» Task to carry out
Count the lines in the rows below that contain the string "Where", matching case exactly, and give only the number.
+++
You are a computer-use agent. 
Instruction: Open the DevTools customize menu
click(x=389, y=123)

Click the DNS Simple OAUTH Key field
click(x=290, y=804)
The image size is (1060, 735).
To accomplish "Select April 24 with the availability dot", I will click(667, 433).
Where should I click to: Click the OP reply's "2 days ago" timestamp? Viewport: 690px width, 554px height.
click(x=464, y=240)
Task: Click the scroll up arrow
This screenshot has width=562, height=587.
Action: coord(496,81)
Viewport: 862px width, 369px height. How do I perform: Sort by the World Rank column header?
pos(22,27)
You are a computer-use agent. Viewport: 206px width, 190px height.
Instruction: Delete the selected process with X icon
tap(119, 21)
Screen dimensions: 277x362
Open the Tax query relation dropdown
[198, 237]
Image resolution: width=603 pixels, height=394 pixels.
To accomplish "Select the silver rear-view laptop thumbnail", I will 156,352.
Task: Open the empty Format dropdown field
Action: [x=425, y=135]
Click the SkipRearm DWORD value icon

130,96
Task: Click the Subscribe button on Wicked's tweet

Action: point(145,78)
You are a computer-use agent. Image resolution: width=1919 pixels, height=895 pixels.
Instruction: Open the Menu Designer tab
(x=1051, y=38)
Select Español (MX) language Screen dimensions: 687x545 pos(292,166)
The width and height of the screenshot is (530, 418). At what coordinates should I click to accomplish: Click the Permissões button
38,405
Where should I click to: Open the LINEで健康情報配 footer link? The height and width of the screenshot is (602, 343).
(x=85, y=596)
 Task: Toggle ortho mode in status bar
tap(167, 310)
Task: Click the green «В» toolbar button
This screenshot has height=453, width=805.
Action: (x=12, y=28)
+++
» Written solution
2